→ EXERCISE AIM
Switch every "GUI agent" in the records below to "interface agent" and leave all other text as it stands.

→ Click-target records
(begin)

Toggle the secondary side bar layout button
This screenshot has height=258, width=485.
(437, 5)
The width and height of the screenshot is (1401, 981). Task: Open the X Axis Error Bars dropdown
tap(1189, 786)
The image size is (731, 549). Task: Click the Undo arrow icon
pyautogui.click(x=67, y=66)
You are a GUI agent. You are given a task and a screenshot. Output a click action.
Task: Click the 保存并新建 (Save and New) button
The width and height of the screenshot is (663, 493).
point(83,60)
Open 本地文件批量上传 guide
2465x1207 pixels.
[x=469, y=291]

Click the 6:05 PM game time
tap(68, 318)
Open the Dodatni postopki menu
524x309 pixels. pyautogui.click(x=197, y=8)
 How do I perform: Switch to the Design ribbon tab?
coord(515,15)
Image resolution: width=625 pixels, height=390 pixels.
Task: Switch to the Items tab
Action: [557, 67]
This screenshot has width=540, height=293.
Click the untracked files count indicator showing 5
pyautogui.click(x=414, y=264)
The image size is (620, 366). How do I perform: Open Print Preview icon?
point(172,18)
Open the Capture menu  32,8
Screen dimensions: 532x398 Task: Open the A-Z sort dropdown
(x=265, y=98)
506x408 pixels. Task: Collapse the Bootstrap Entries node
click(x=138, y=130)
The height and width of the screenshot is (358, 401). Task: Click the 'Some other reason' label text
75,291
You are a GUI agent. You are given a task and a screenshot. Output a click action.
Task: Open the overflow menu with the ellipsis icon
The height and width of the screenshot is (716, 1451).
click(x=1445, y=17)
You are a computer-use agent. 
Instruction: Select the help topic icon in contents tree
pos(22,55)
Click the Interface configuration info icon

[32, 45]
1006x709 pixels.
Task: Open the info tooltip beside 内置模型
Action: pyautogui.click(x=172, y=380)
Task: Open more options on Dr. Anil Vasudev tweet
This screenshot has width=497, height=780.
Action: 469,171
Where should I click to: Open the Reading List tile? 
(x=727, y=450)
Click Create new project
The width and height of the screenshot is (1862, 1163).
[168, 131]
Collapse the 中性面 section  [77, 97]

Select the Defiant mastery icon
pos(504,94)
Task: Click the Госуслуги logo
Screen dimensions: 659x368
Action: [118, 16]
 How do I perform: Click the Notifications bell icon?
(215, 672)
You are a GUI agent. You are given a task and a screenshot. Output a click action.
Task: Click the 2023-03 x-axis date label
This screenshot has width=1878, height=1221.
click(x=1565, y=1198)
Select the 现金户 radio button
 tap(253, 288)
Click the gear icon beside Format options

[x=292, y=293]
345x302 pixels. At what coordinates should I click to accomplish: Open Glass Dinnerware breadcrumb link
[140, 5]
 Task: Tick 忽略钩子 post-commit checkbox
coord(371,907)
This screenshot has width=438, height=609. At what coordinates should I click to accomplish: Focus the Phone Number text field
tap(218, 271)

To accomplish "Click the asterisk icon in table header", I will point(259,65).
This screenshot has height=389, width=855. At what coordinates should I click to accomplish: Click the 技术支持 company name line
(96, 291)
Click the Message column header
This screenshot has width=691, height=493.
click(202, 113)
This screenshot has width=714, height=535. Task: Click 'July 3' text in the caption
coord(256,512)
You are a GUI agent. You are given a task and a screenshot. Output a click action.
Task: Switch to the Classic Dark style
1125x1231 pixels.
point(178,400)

(end)

→ PROBLEM SOLUTION
Toggle the secondary side bar layout button
This screenshot has height=258, width=485.
(437, 5)
The width and height of the screenshot is (1401, 981). Task: Open the X Axis Error Bars dropdown
tap(1189, 786)
The image size is (731, 549). Task: Click the Undo arrow icon
pyautogui.click(x=67, y=66)
You are a interface agent. You are given a task and a screenshot. Output a click action.
Task: Click the 保存并新建 (Save and New) button
The width and height of the screenshot is (663, 493).
point(83,60)
Open 本地文件批量上传 guide
2465x1207 pixels.
[x=469, y=291]

Click the 6:05 PM game time
tap(68, 318)
Open the Dodatni postopki menu
524x309 pixels. pyautogui.click(x=197, y=8)
 How do I perform: Switch to the Design ribbon tab?
coord(515,15)
Image resolution: width=625 pixels, height=390 pixels.
Task: Switch to the Items tab
Action: [557, 67]
This screenshot has width=540, height=293.
Click the untracked files count indicator showing 5
pyautogui.click(x=414, y=264)
The image size is (620, 366). How do I perform: Open Print Preview icon?
point(172,18)
Open the Capture menu  32,8
Screen dimensions: 532x398 Task: Open the A-Z sort dropdown
(x=265, y=98)
506x408 pixels. Task: Collapse the Bootstrap Entries node
click(x=138, y=130)
The height and width of the screenshot is (358, 401). Task: Click the 'Some other reason' label text
75,291
You are a interface agent. You are given a task and a screenshot. Output a click action.
Task: Open the overflow menu with the ellipsis icon
The height and width of the screenshot is (716, 1451).
click(x=1445, y=17)
You are a computer-use agent. 
Instruction: Select the help topic icon in contents tree
pos(22,55)
Click the Interface configuration info icon

[32, 45]
1006x709 pixels.
Task: Open the info tooltip beside 内置模型
Action: pyautogui.click(x=172, y=380)
Task: Open more options on Dr. Anil Vasudev tweet
This screenshot has width=497, height=780.
Action: 469,171
Where should I click to: Open the Reading List tile? 
(x=727, y=450)
Click Create new project
The width and height of the screenshot is (1862, 1163).
[168, 131]
Collapse the 中性面 section  [77, 97]

Select the Defiant mastery icon
pos(504,94)
Task: Click the Госуслуги logo
Screen dimensions: 659x368
Action: [118, 16]
 How do I perform: Click the Notifications bell icon?
(215, 672)
You are a interface agent. You are given a task and a screenshot. Output a click action.
Task: Click the 2023-03 x-axis date label
This screenshot has width=1878, height=1221.
click(x=1565, y=1198)
Select the 现金户 radio button
 tap(253, 288)
Click the gear icon beside Format options

[x=292, y=293]
345x302 pixels. At what coordinates should I click to accomplish: Open Glass Dinnerware breadcrumb link
[140, 5]
 Task: Tick 忽略钩子 post-commit checkbox
coord(371,907)
This screenshot has width=438, height=609. At what coordinates should I click to accomplish: Focus the Phone Number text field
tap(218, 271)

To accomplish "Click the asterisk icon in table header", I will point(259,65).
This screenshot has height=389, width=855. At what coordinates should I click to accomplish: Click the 技术支持 company name line
(96, 291)
Click the Message column header
This screenshot has width=691, height=493.
click(202, 113)
This screenshot has width=714, height=535. Task: Click 'July 3' text in the caption
coord(256,512)
You are a interface agent. You are given a task and a screenshot. Output a click action.
Task: Switch to the Classic Dark style
1125x1231 pixels.
point(178,400)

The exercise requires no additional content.